Ahead of the G-20 summit on the financial crisis, many are eyeing Japan's huge foreign reserves. But Tokyo is reluctant to use them on struggling nations.
Watching the numbers: An electric board in Tokyo indicates Japan’s stock market performance. Japan's economy – the world's second largest – is expected to shrink 0.1 percent next year.
Katsumi Kasahara/AP
Audio
Can Japan, the world's second largest economy, save the global financial system?
Skip to next paragraph-
Audio: Reporter Peter Ford
Don't count on it.
As world leaders prepare to meet in Washington Saturday to seek a way out of the financial crisis, some are casting covetous eyes in the direction of Japan's $1 trillion worth of foreign reserves as a source of salvation for troubled nations and banks.
In Tokyo, too, a group of parliamentarians from the ruling Liberal Democratic Party (LDP) are pressing the government to spend some of its reserves – the second largest in the world – to win international prestige and diplomatic influence.
They are likely to be disappointed. The Japanese authorities say that while they are willing to lend some money to the International Monetary Fund (IMF), they would be happier offering advice born of their own financial crisis a decade ago than a lot of cold cash to today's victims.
And though Japan's financial system is weathering the crisis better than many other rich countries, a property slump and falling exports are likely to throw the economy – already heavily burdened by debt – into a recession, denting Tokyo's ability to lead the world out of the current turmoil.
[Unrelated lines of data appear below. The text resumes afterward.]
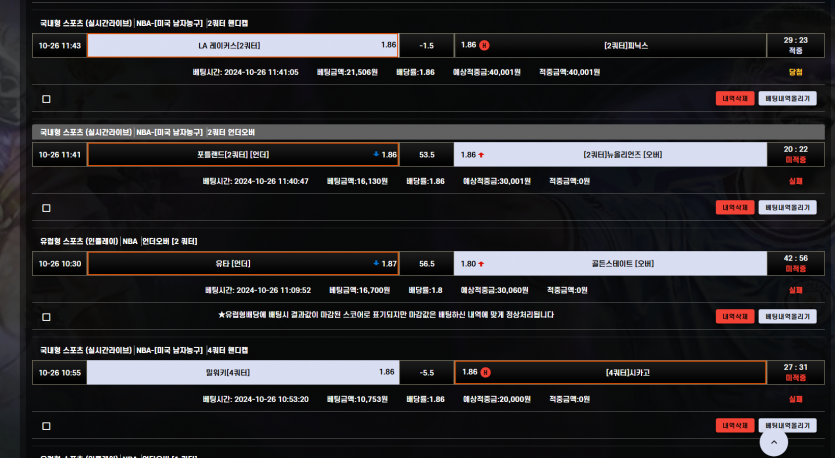Delete the Portland under bet history record
The height and width of the screenshot is (458, 835).
click(x=735, y=208)
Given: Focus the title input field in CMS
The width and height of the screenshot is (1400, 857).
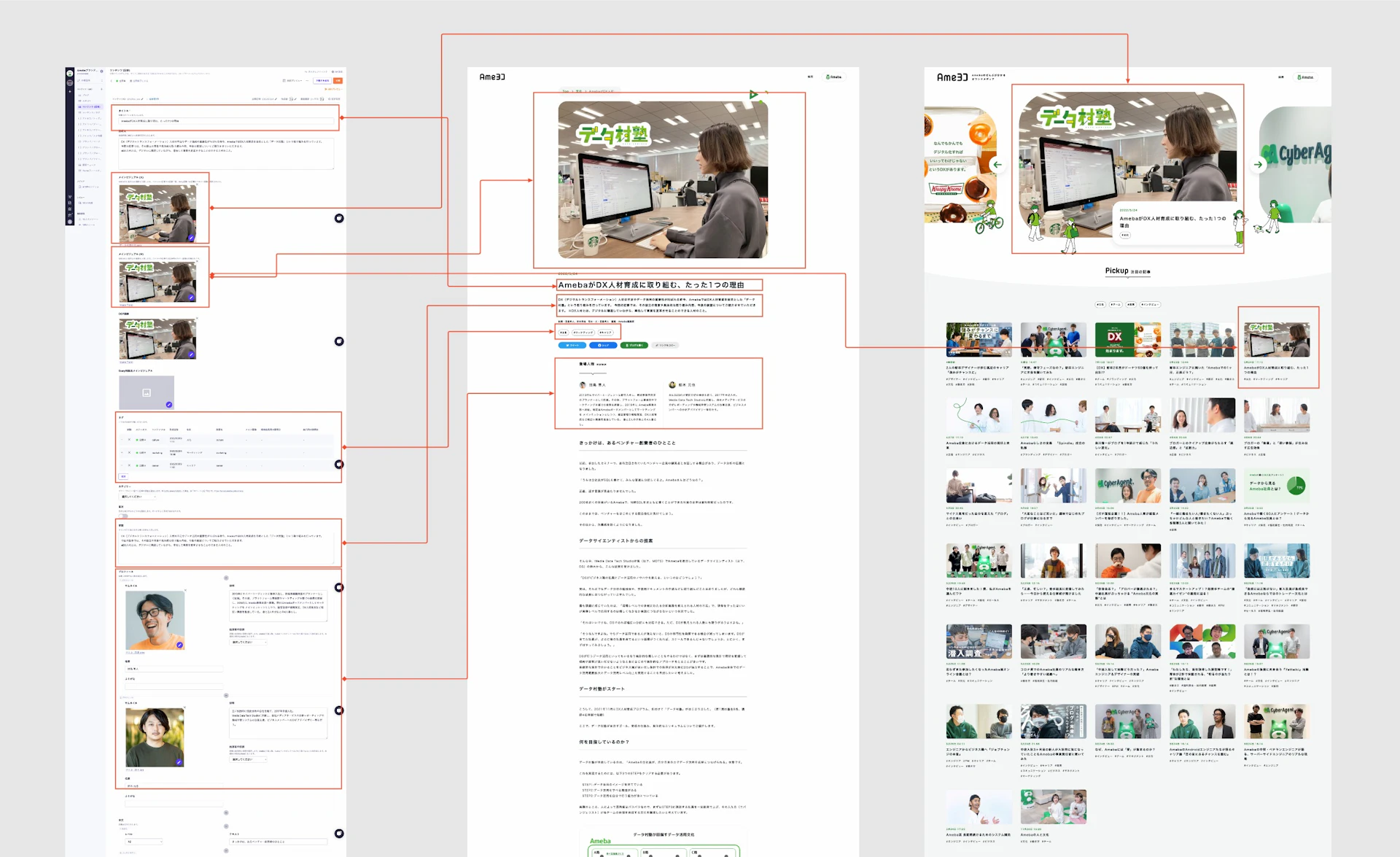Looking at the screenshot, I should (226, 121).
The Organization for Economic Cooperation and Development (OECD) predicted Thursday that Japan's economy would shrink 0.1 percent next year, not much better than the average for its members – a 0.3 percent contraction. The US economy is expected to shrink by as much as 0.9 percent.
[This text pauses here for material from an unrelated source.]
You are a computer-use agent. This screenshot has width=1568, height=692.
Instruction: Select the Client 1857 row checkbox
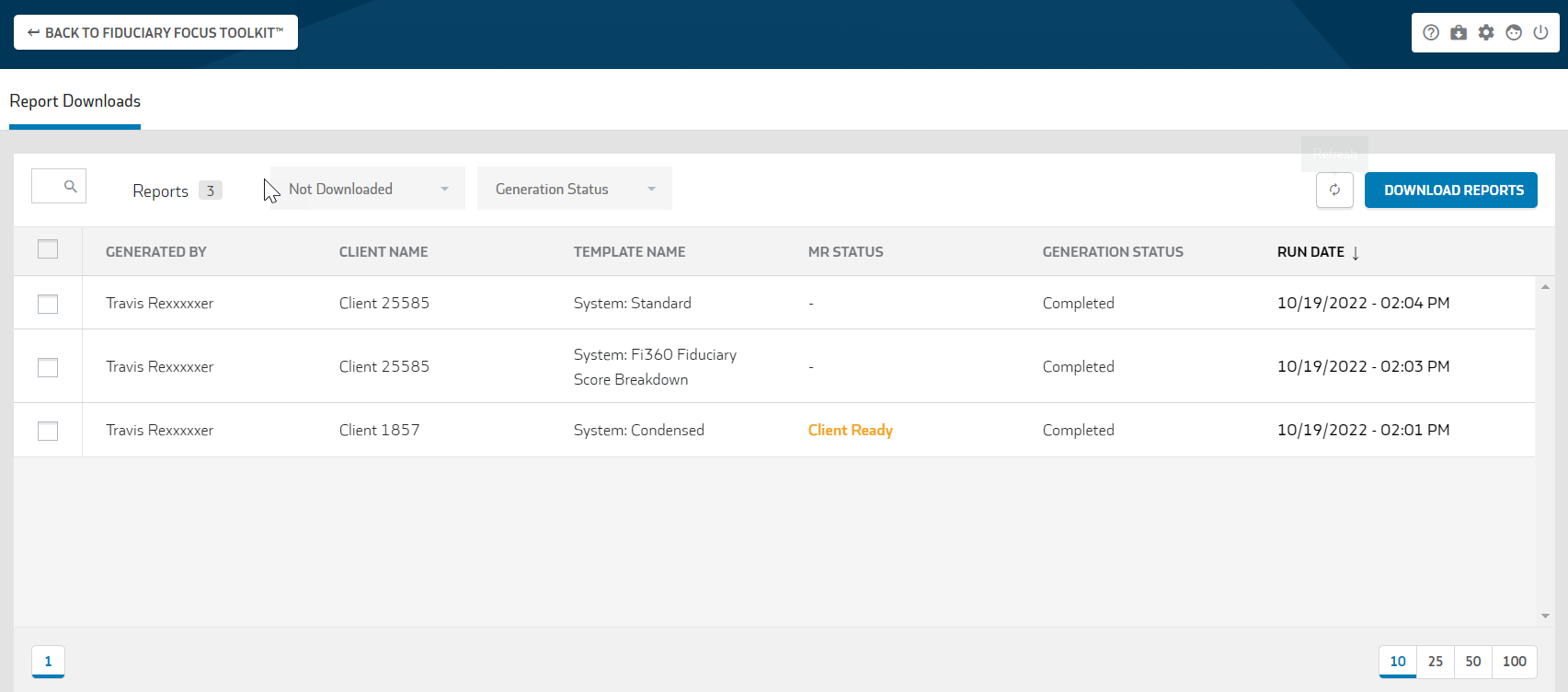[48, 431]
"We can use our reserves only to buy and sell foreign exchange to stabilize the yen," explains a senior Finance Ministry official who asked to remain anonymous. "We can't use them for anything else."
That caution frustrates Kotaro Tamura, a young Turk in the LDP and former investment banker, who sees the financial crisis as "a huge opportunity for Japan."
"Cash is king right now, and we have a huge cash pile" he points out. "We should invest in Korea and the US, help rescue them, and we would get economic and diplomatic returns."
His enthusiasm for more creative ways of using the reserves has won a certain amount of support in financial circles. "Japan has big foreign reserves and it is worth considering how to spend them," says Hiromichi Shirakawa, Credit Suisse chief economist for Japan. "The money could finance more effective measures to underpin the international financial system."
Government officials, however, insist that Japan's reserves, 85 percent of which are invested in US Treasury bills, are not just sitting ready to be spent.
The dollars were amassed, they point out, when the Bank of Japan was intervening heavily in the foreign exchange market a few years ago to stop the yen from rising in value, which would have hurt exports.
The government raised the money to buy those dollars by issuing yen-denominated bonds, so the foreign reserves in dollars – an asset – are balanced by an equivalent yen debt – a liability.
This makes the Finance Ministry reluctant to use the reserves in potentially risky investments, such as saving Iceland or propping up troubled US banks in return for equity.